Il vino va raccontato
Da l'Enologo - Mensile dell'Associazione Enologi Enotecnici Italiani
di Angelo Valentini
“Il vino prepara i cuori e li rende più pronti alla passione”.
Ogni regione italiana, ogni comune, ogni piccolo paese, ha un patrimonio letterario da sfruttare in materia vitivinicola, che va raccontato. Se nessuno va alla ricerca delle proprie origini, si rischia di essere figli di NN. I miei precedenti articoli hanno privilegiato questi argomenti, ho segnalato centinaia di testi, una vasta bibliografia a cui attingere notizie specifiche di storia, di poesia, di ampelografia. Con questo numero di Luglio/Agosto termino l’argomento legato alla poesia bacchica, ma non posso fare a meno di citare il libertino senese Cecco Angiolieri 1260-1300 con questo piacevolissimo sonetto.
Sonetto di Cecco Angiolieri
Tutto quest’anno ch’è mi son frustrato
Di tutti i vizi che solia avere;
non m’è. Rimasto se non quel di bere
del quale n’abbi Iddio per escusato,
chè la mattina quando son levato,
el corpo pien di sal mi pare avere:
dunque, di’: chi si porìa tenere
di non bagnarsi la lingua e ‘lpalato?
E non vorrìa se non greco e vernaccia,
chè mi fa maggior noia il vin latino,
che la mia donna, quand’ella mi caccia.
Deh ben abbi chi prima pose’ l vino,
che tutto ‘l dì mi fa star in bonaccia;
i’ non ne fo però un mal latino.
Un altro autore romanesco divertente è Gioacchino Belli (Roma 1761-1863). Mentre Trilussa (Roma 1871-1950), nei suoi versi, è cantore del buon vino dei Castelli Romani, delle osterie di Trastevere, della gente di borgata, delle risse della gente ebbra. Cito a tale proposito una delle sue poesie intitolata “Vino Bono”.
Vino bono di Trilussa
Mentre bevo mezzo litro.
De Frascati abboccatello,
guardo er muro der tinello
co’le macchie de salnitro.
Guardo e penso quant’è buffa
Certe vorte la natura
Che combina una figura
Cor salnitro e co’la muffa.
Scopro in fatti in una macchia
Una specie d’animale;
pare un aquila reale
co’ la coda de cornacchia.
Là c’è un orso, qui c’è un gallo,
lupi, pecore, montoni,
e su un mucchio de cannoni
passa un diavolo a cavallo!
Ma ner fonno s’intravede
Una donna ne la posa
De chi aspetta quarche cosa,
da l’ Amore e da la Fede……
Bevo er vino e guardo er muro
Con un bon presentimento;
sarò sbronzo, ma me sento
più tranquillo e più sicuro
Alcuni suggerimenti di lettura
Per chi volesse approfondire le conoscenze poetiche in tema di vino cito:
Charles Baudelaire (Parigi 1821-1867), L’anima del Vino, da “I fiori del Male”.

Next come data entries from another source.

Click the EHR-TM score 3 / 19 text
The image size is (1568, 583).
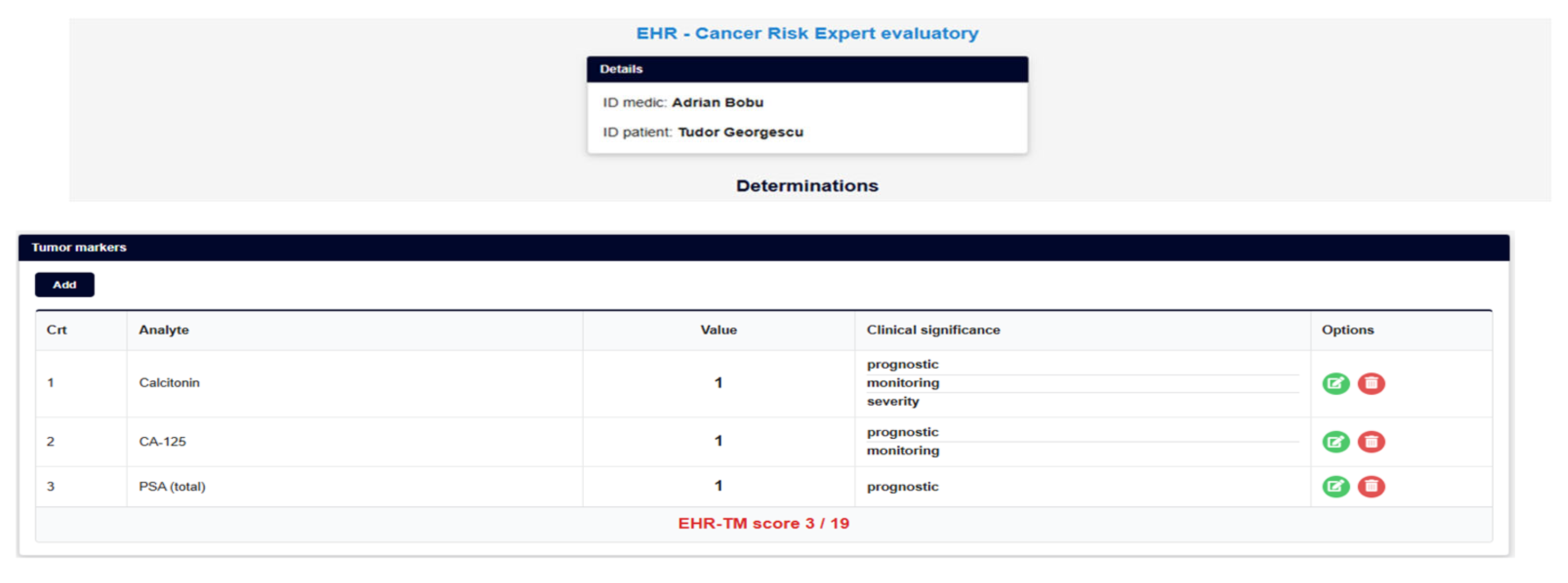tap(763, 523)
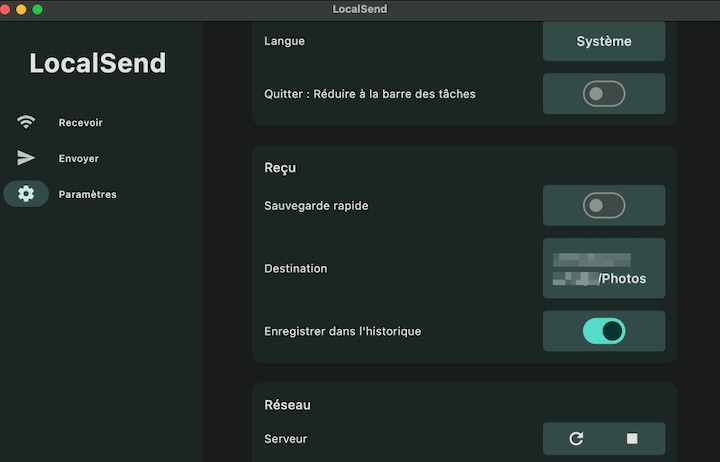
Task: Turn on the Sauvegarde rapide switch
Action: click(x=604, y=205)
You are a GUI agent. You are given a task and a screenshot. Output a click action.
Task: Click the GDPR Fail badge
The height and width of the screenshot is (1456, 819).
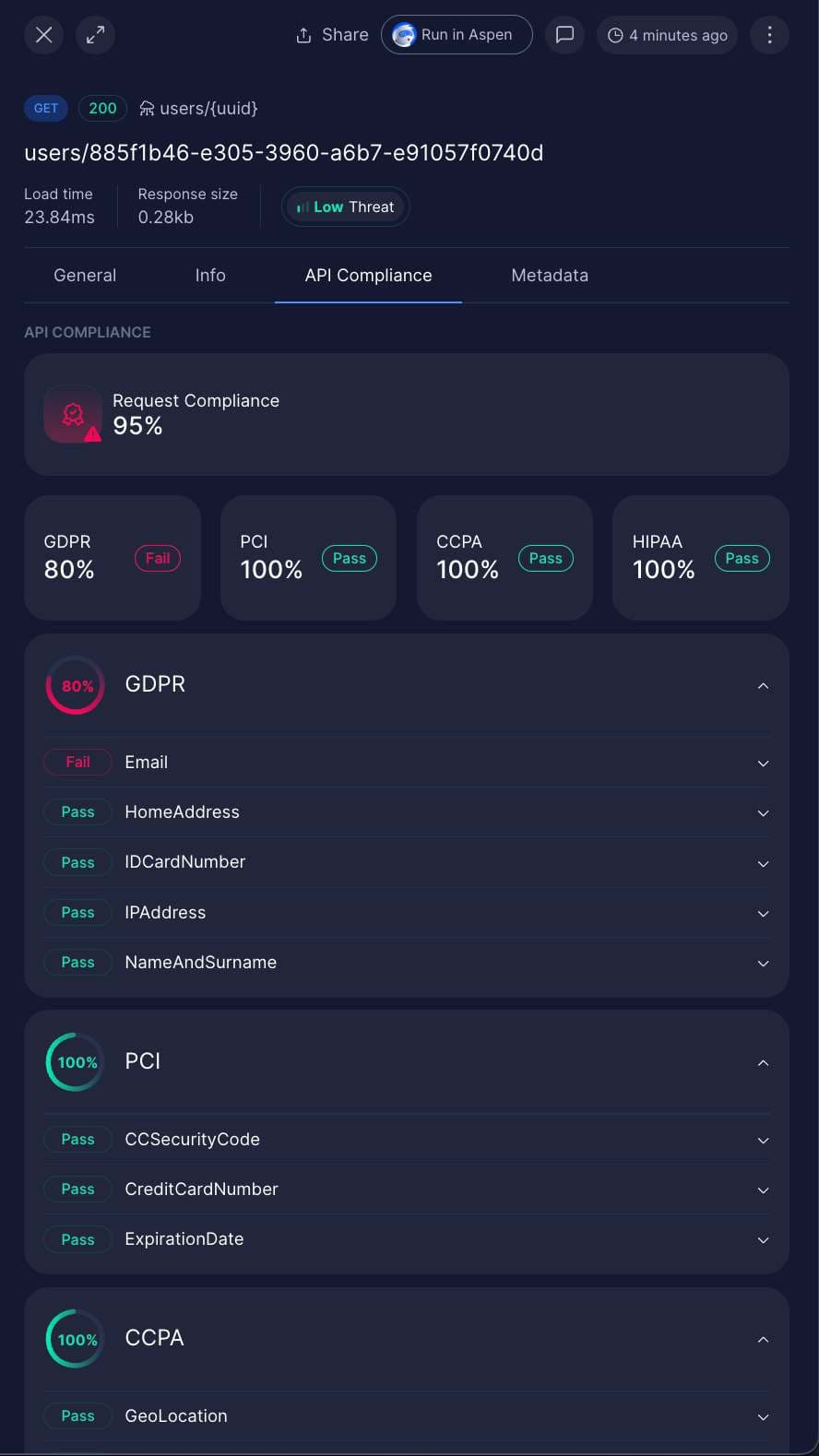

Giosuè Carducci (Valdicastello 1855-1907), “Brindisi”.
Carlo Goldoni (Venezia 1707-1793), “Brindisi” da “La Locandiera”.
Pablo Neruda (Cile 1904-1973), “Ode al Vino”.
Giovanni Pascoli (San Mauro di Romagna 1855-1912), “I tre Grappoli”.
Due chicche d’altri tempi
Da ultimo due chicche:
“Bacco in Friuli o sia Ditirambo sopra i vini del Friuli”. Piccolo libricino di 30 pagine stampato a Gorizia e dedicato all’illustrissimo e reverendissimo Monsignore Francesco del Sacro Romano Impero Co. De Puppi Canonico dell’insigne collegiata della città di Cividale del Friuli.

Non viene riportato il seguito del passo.